*Work item*.
Every entry that follows should be output again, word for word.

---- Entries provided

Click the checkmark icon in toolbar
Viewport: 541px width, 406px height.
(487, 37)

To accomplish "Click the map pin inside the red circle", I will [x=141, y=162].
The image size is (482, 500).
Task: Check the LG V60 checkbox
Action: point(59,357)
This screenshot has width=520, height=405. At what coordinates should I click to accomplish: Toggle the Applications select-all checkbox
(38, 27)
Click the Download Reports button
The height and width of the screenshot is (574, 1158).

--------

*Response*.
Click the checkmark icon in toolbar
Viewport: 541px width, 406px height.
(487, 37)

To accomplish "Click the map pin inside the red circle", I will [x=141, y=162].
The image size is (482, 500).
Task: Check the LG V60 checkbox
Action: point(59,357)
This screenshot has width=520, height=405. At what coordinates should I click to accomplish: Toggle the Applications select-all checkbox
(38, 27)
Click the Download Reports button
The height and width of the screenshot is (574, 1158).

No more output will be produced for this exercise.